EXTRACTED DATA:

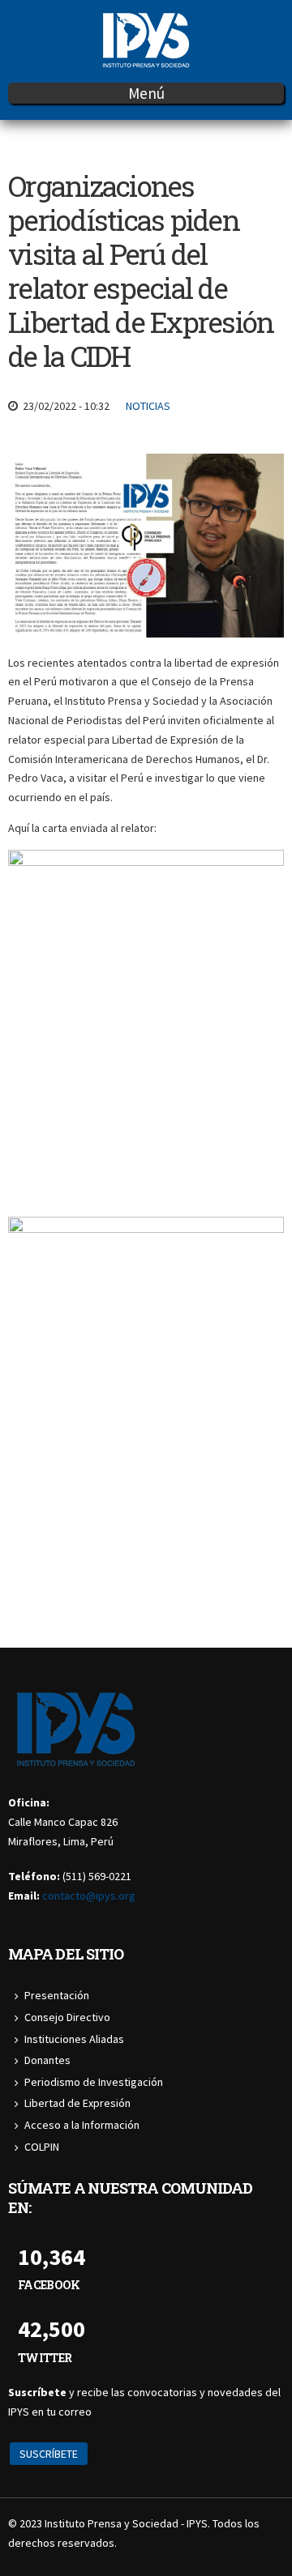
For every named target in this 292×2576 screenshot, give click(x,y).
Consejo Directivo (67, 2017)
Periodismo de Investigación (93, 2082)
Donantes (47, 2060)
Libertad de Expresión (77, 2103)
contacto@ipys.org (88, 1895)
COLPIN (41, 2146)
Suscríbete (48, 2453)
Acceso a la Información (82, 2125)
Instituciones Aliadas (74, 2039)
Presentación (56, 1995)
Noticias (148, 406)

==

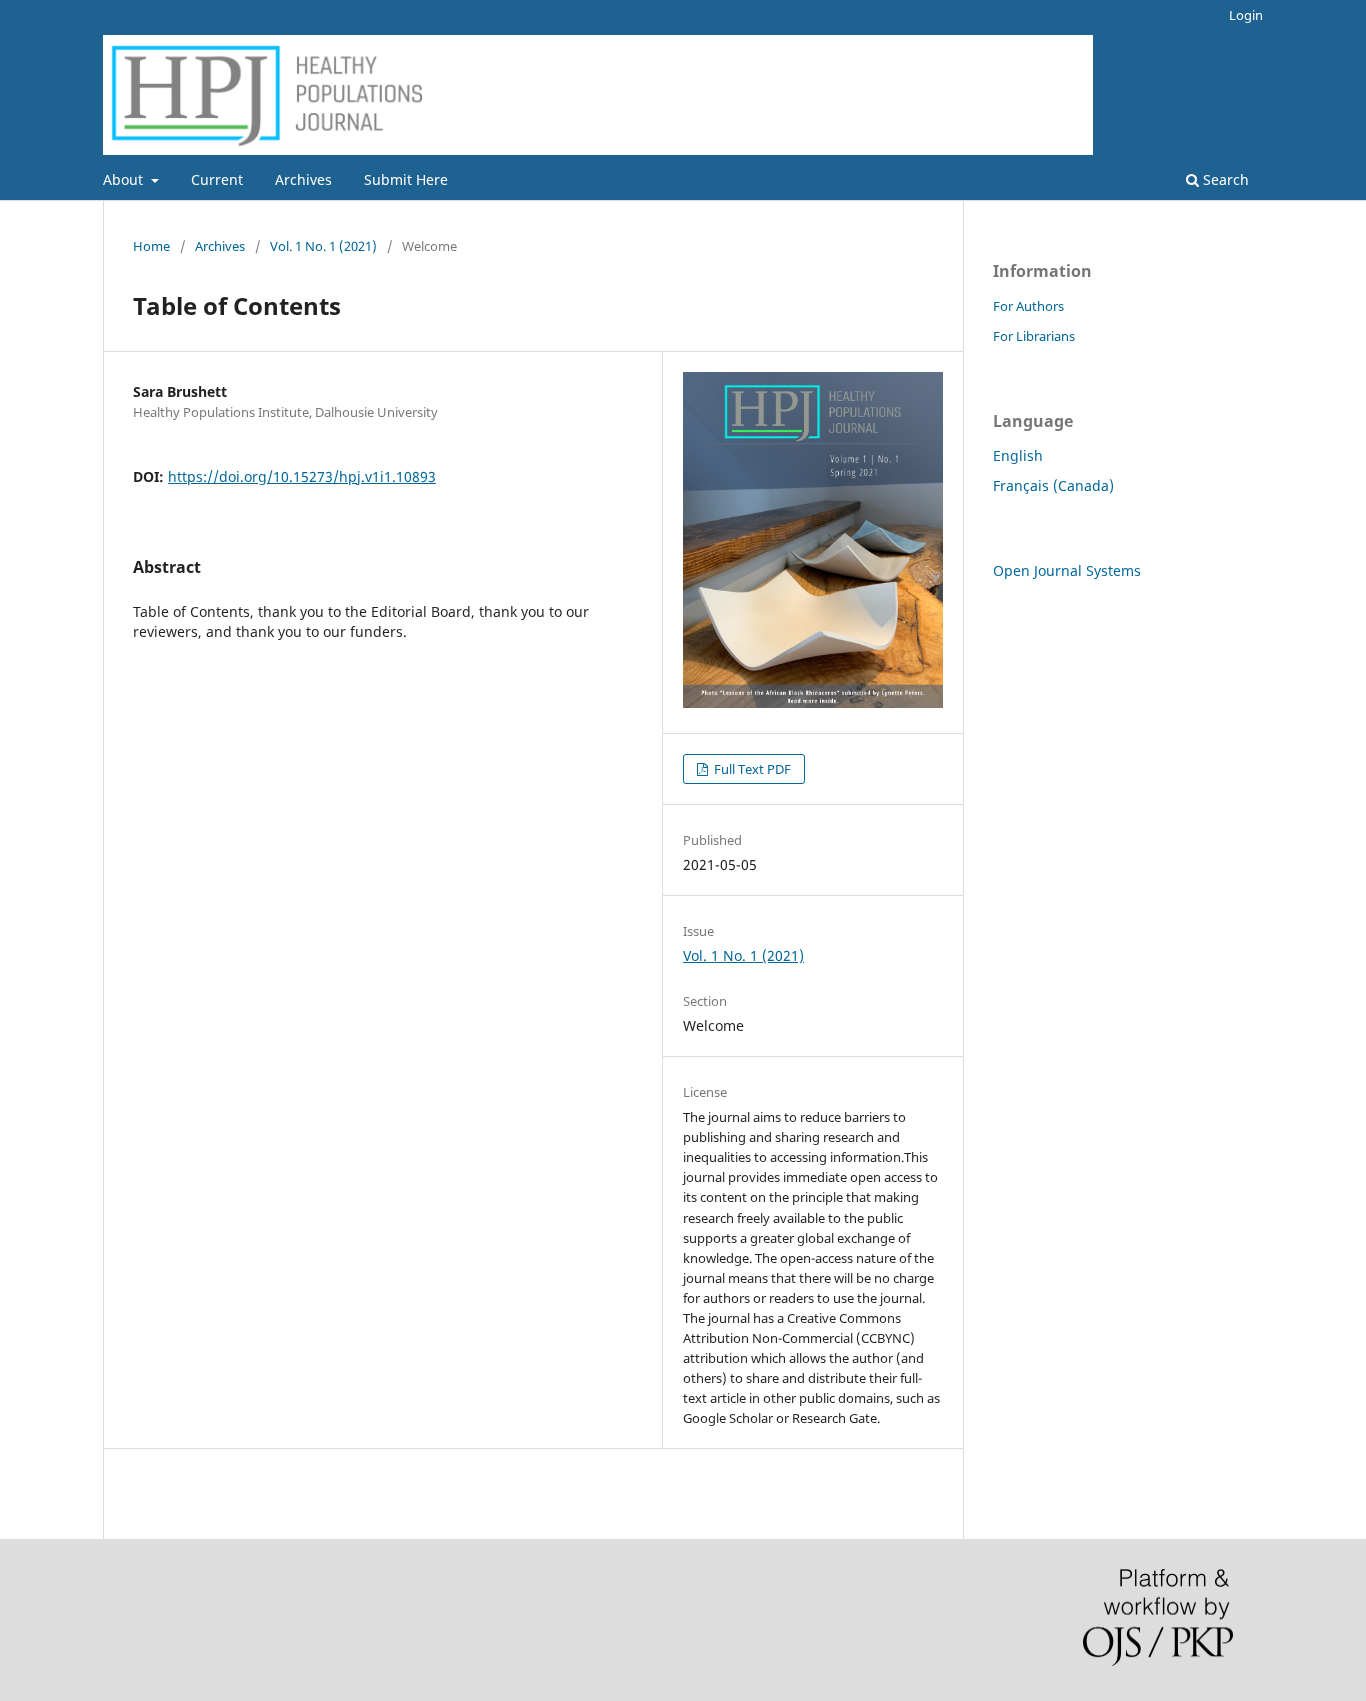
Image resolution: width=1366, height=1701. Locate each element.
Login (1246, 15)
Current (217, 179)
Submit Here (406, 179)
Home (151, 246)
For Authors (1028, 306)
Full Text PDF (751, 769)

==

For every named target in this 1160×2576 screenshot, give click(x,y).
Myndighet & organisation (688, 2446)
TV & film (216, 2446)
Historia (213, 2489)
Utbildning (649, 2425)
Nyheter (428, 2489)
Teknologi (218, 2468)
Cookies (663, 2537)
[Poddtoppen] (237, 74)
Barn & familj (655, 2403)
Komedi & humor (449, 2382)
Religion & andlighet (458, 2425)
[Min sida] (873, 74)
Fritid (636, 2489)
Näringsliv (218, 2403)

EXERCISE AIM:
The expected answer is an exact copy of the lines above, beginning at the line with "Myndighet & organisation (688, 2446)" and ending at the line with "Näringsliv (218, 2403)", with both ends in.

TASK RESULT:
Myndighet & organisation (688, 2446)
TV & film (216, 2446)
Historia (213, 2489)
Utbildning (649, 2425)
Nyheter (428, 2489)
Teknologi (218, 2468)
Cookies (663, 2537)
[Poddtoppen] (237, 74)
Barn & familj (655, 2403)
Komedi & humor (449, 2382)
Religion & andlighet (458, 2425)
[Min sida] (873, 74)
Fritid (636, 2489)
Näringsliv (218, 2403)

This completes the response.